Explanation: In the above equation, if we substitute the VALUES of r, ℴ then we get mapping in the required way

Correct choice is (a) LHP in s-plane MAPS into the inside of the UNIT circle in the z-plane

For explanation I would say: In the above equation, if we substitute the values of R, ℴ then we get mapping in the required way

Correct choice is (c) All POINTS in the LHP & RHP of s are mapped INSIDE & outside the unit circle in the z-plane

Explanation: The BILINEAR TRANSFORMATION is a conformal mapping that transforms the jΩ-axis into the unit circle in the z-plane and all the points are linked as MENTIONED above.
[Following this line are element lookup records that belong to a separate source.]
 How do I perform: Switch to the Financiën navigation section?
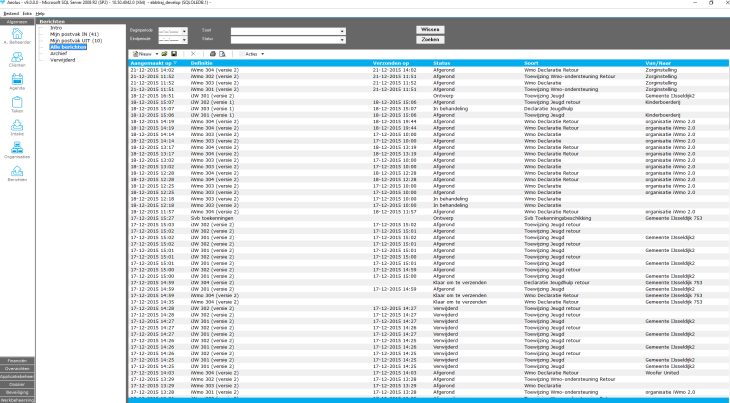pyautogui.click(x=17, y=360)
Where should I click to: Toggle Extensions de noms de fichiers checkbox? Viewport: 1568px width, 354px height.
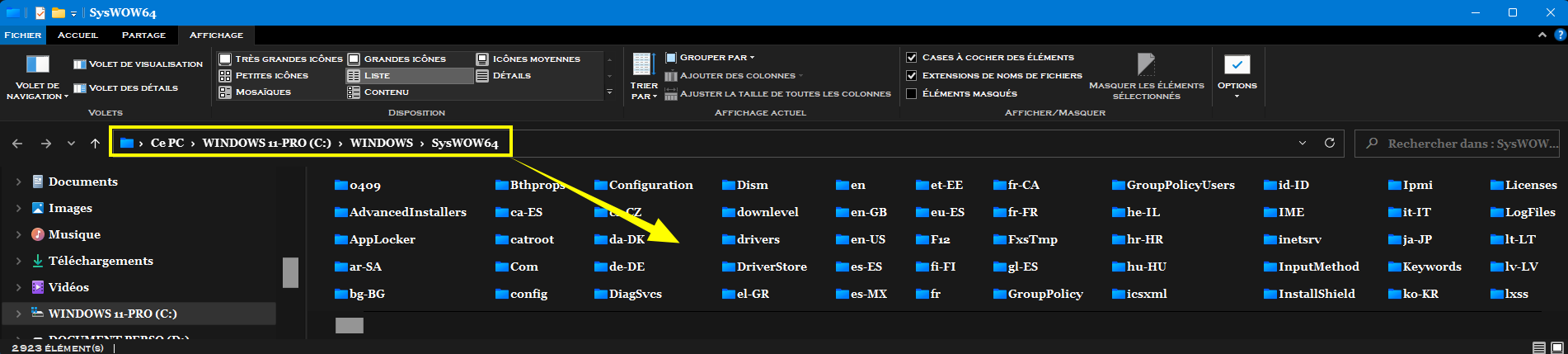point(912,75)
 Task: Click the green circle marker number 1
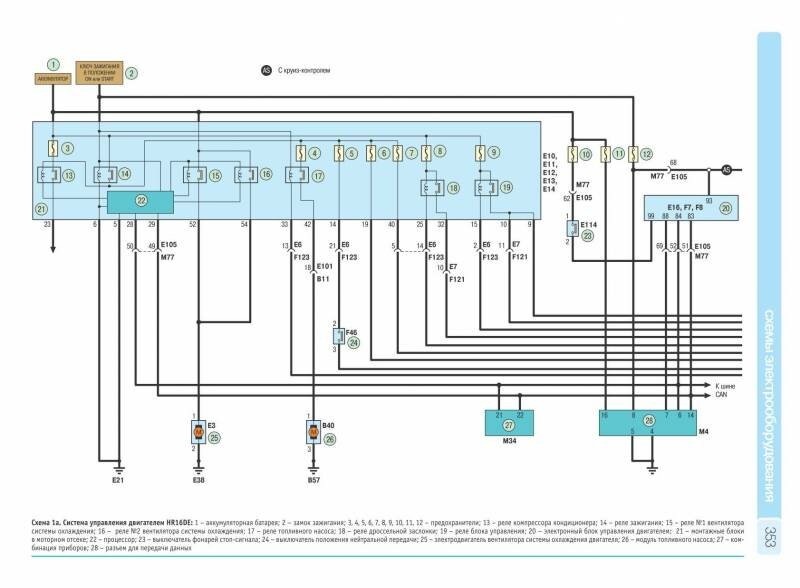tap(53, 64)
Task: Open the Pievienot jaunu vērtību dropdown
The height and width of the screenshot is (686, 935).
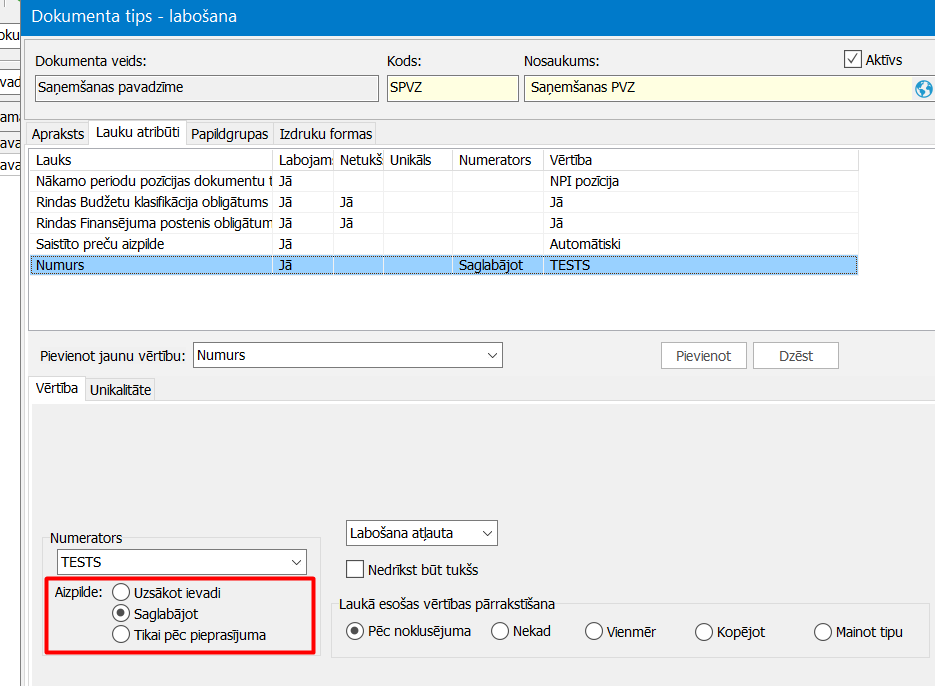Action: coord(492,355)
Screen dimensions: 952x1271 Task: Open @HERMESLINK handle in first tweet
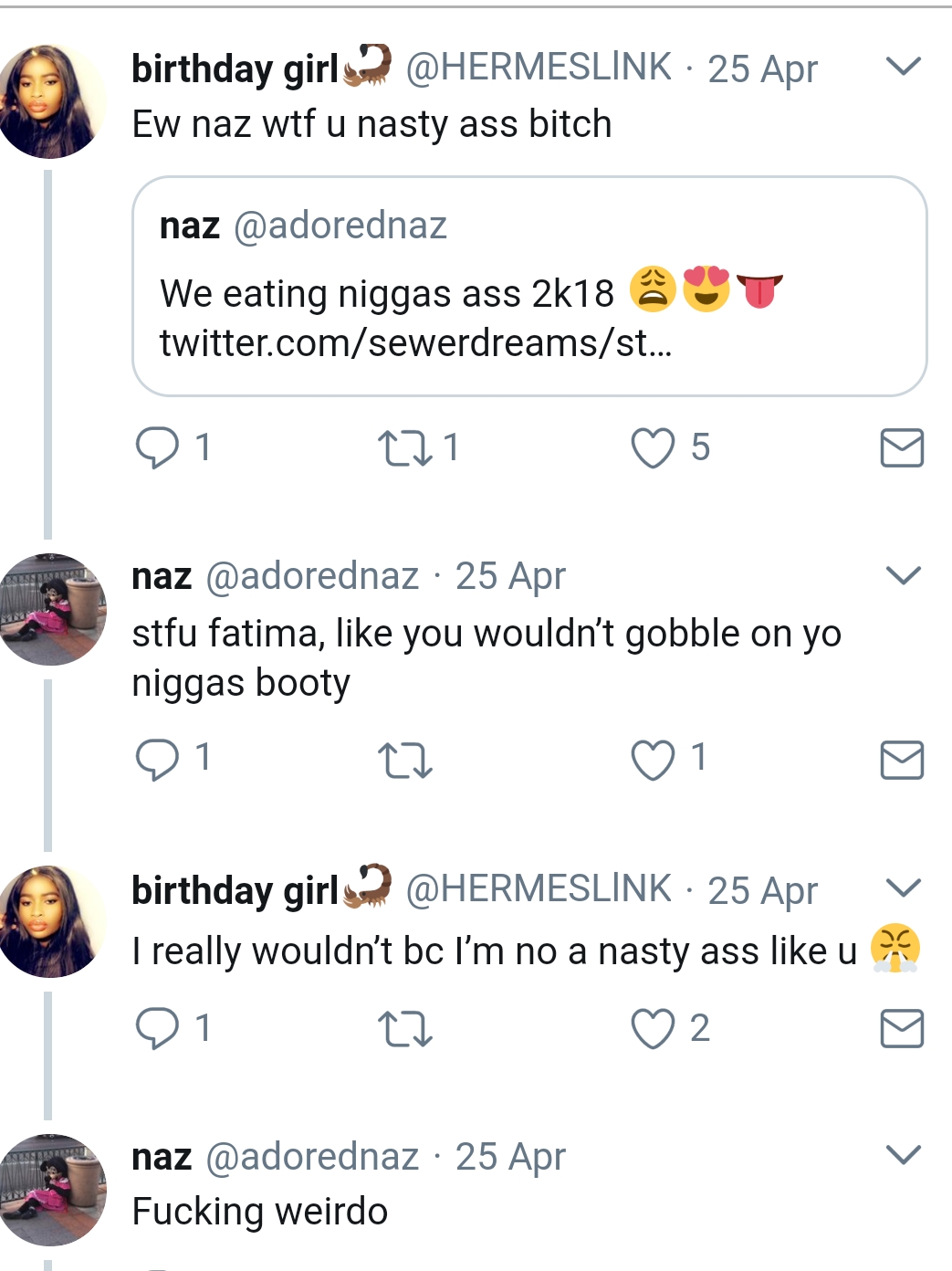(538, 68)
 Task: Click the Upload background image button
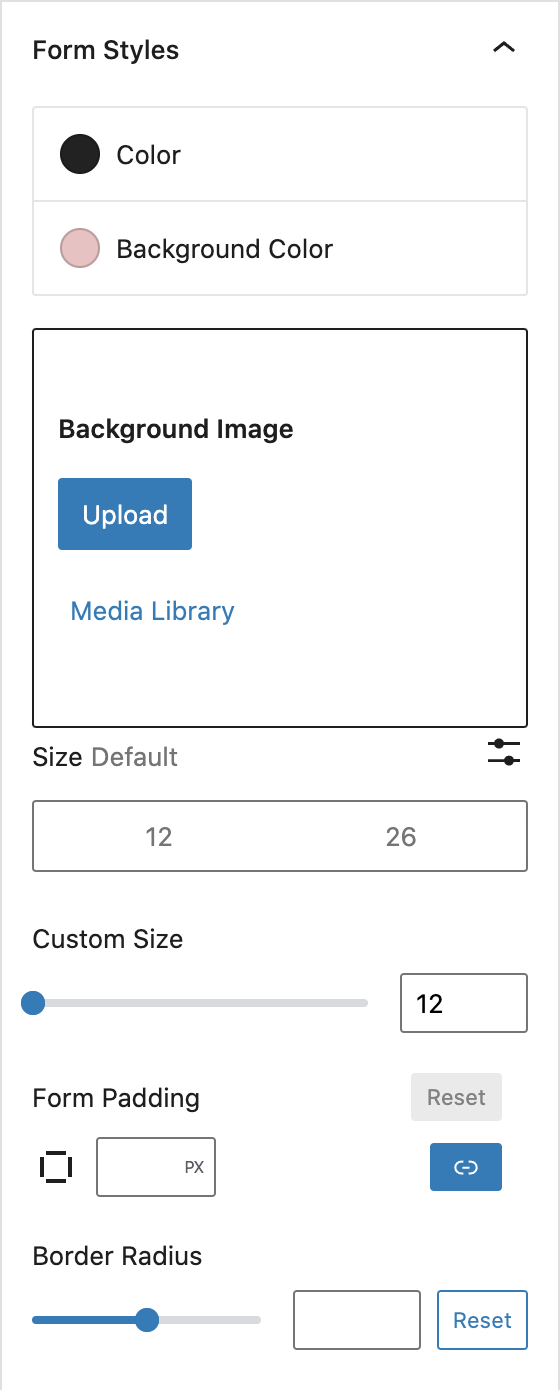tap(125, 514)
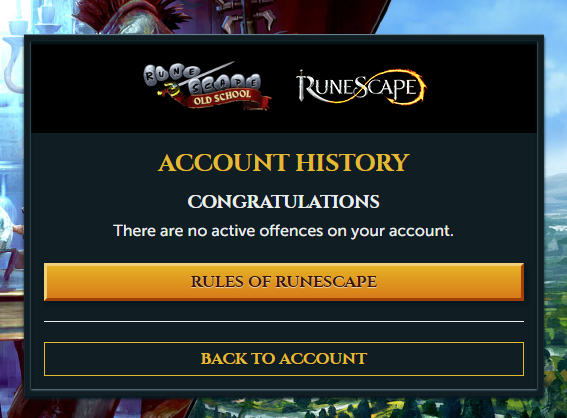Click the Account History heading
Viewport: 567px width, 418px height.
(284, 162)
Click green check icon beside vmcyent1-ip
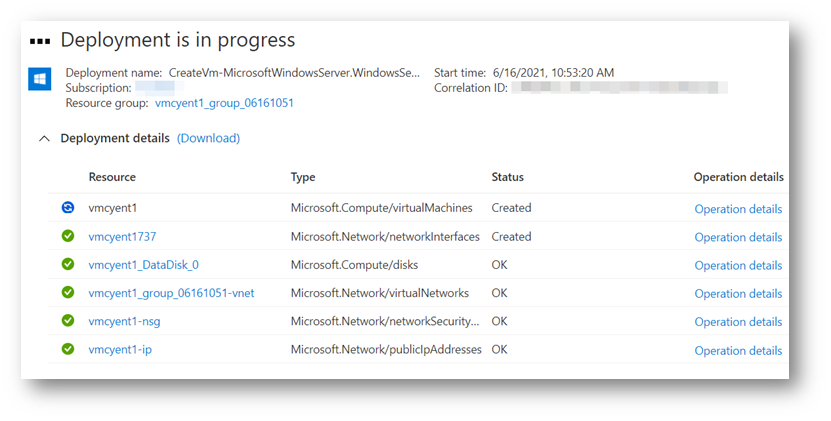This screenshot has width=831, height=421. point(68,350)
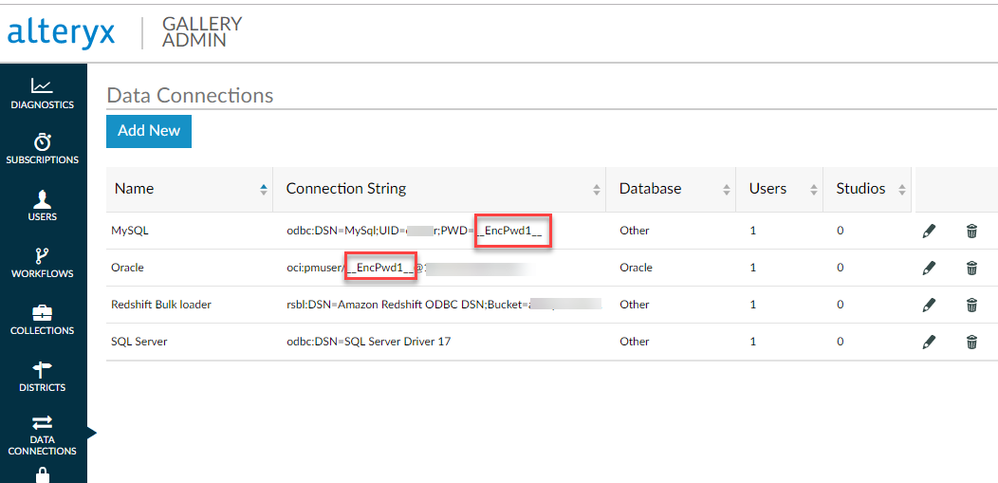Go to Subscriptions in the sidebar
Screen dimensions: 998x483
[42, 149]
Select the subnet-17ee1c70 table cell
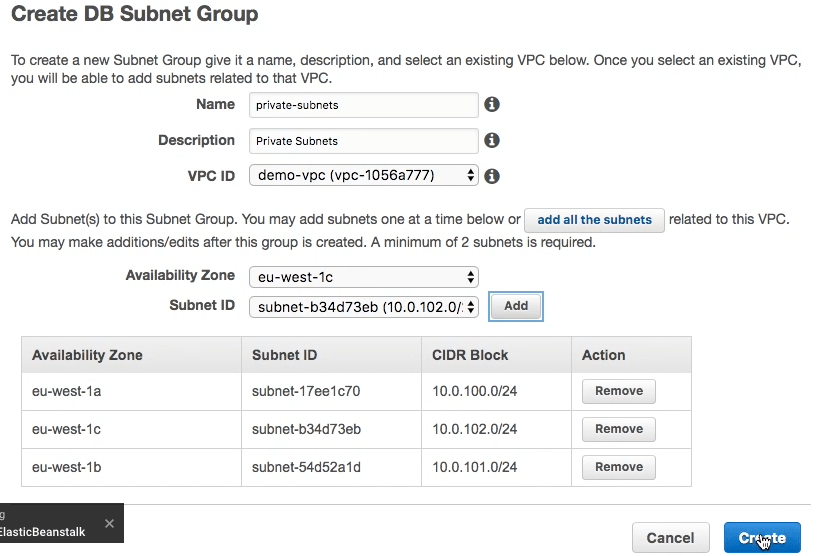 coord(306,391)

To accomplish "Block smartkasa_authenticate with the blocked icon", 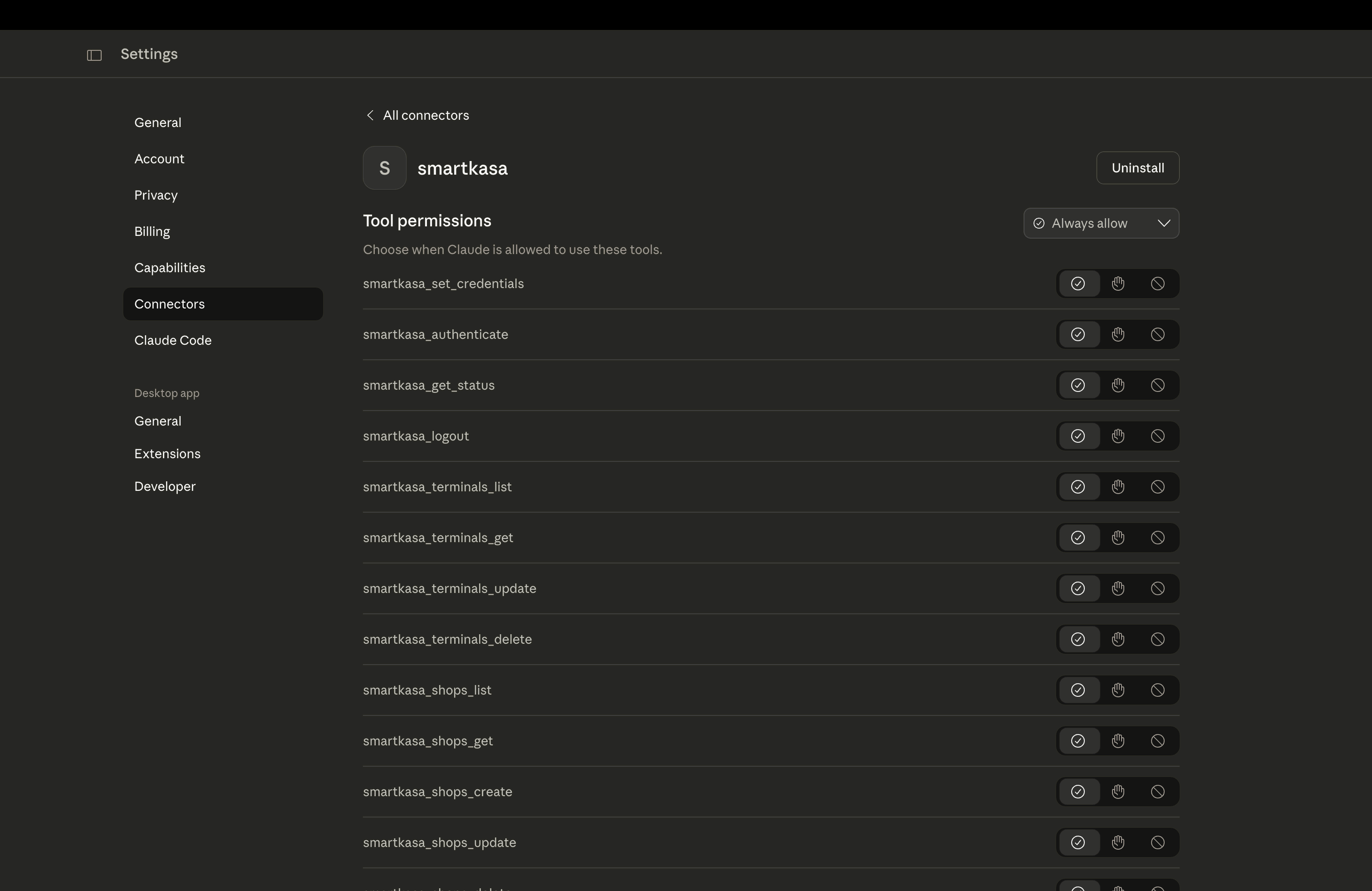I will [x=1157, y=334].
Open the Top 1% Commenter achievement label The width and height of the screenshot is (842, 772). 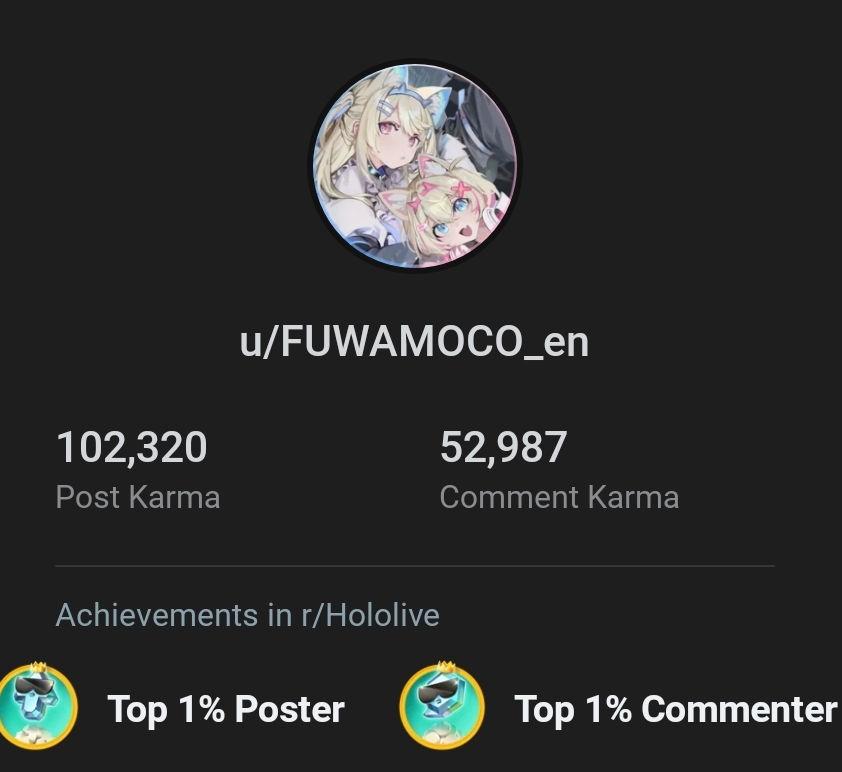(x=675, y=709)
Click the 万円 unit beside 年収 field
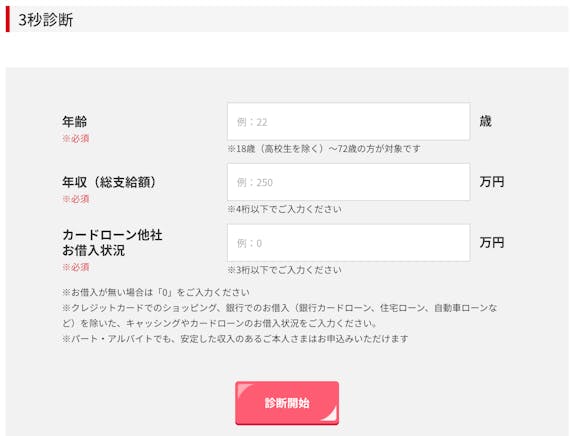This screenshot has height=436, width=570. click(x=492, y=182)
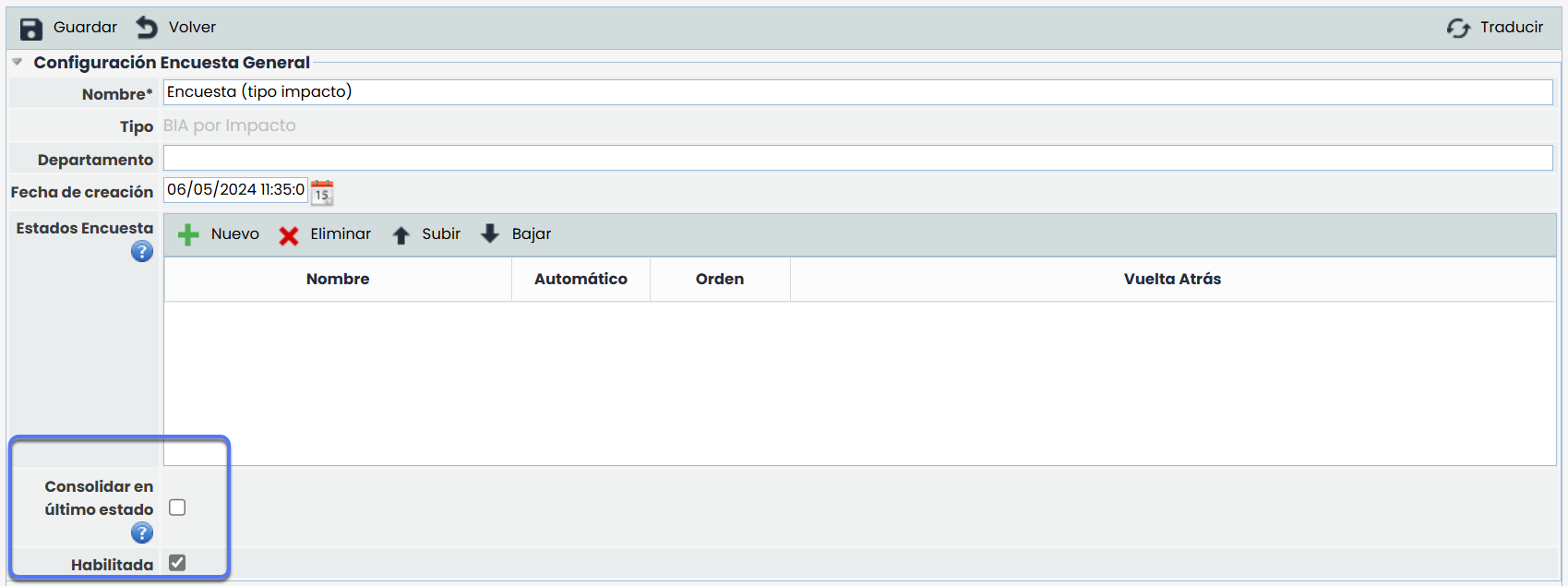Click into the Nombre text field
Viewport: 1568px width, 586px height.
pyautogui.click(x=857, y=92)
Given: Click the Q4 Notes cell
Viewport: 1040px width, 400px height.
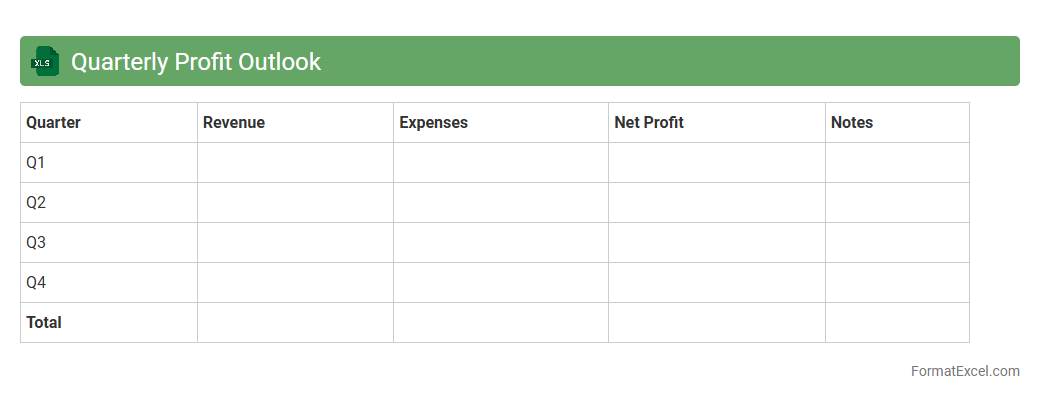Looking at the screenshot, I should click(x=897, y=283).
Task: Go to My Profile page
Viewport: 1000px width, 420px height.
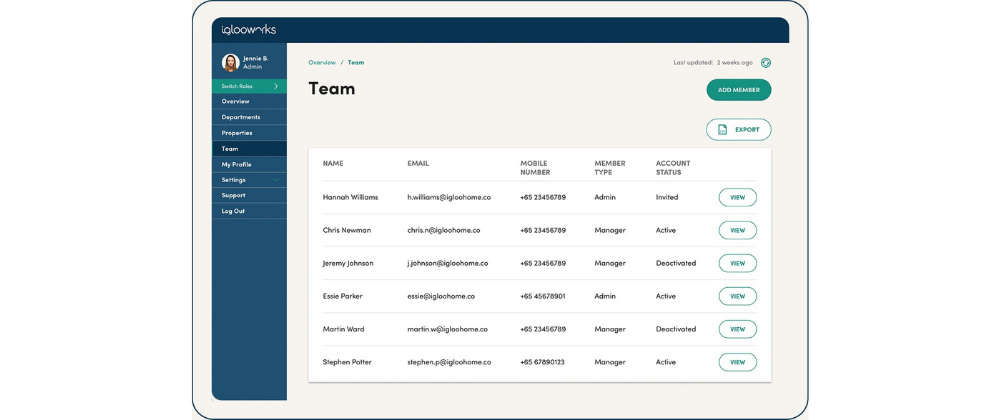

The CORRECT choice is (d) \(\frac{(\frac{BT}{2})(1-z^{-1})}{1+\frac{aT}{2}-(1+\frac{aT}{2}) z^{-1}}\) & \(\frac{b}{\frac{2}{T}(\frac{1-z^{-1}}{1+z^{-1}}+a)}\)

Explanation: As we considered analog linear filter with system FUNCTION H(s) = b/s+a

Hence, we got an equivalent system function

where, s = \(\frac{2}{T}(\frac{1-z^{-1}}{1+z^{-1}})\).

Correct option is (a) \((1+\frac{aT}{2})Y(Z)-(1-\frac{aT}{2})y(n-1)=\frac{bT}{2} [X(n)+x(n-1)]\)

For EXPLANATION: When we substitute the given EQUATION in the derivative of other we get the resultant REQUIRED equation.

The correct answer is (b) y(NT) = \(\frac{T}{2} [y^{‘} (nT)+y^{‘} (nT-T)]+y(nT-T)\)

The explanation: By integrating the EQUATION,

y(t) = \(\int_{t_0}^t y^{‘} (τ)dt+y(t_0)\) at t=nT and t0=nT-T we GET equation,

y(nT) = \(\frac{T}{2} [y^{‘} (nT)+y^{‘} (nT-T)]+y(nT-T)\).

The CORRECT option is (a) True

The best explanation: Because in other techniques, only lowpass FILTERS and limited CLASS of bandpass filters are been supported. But this technique OVERCOMES the limitations of other techniques and supports more.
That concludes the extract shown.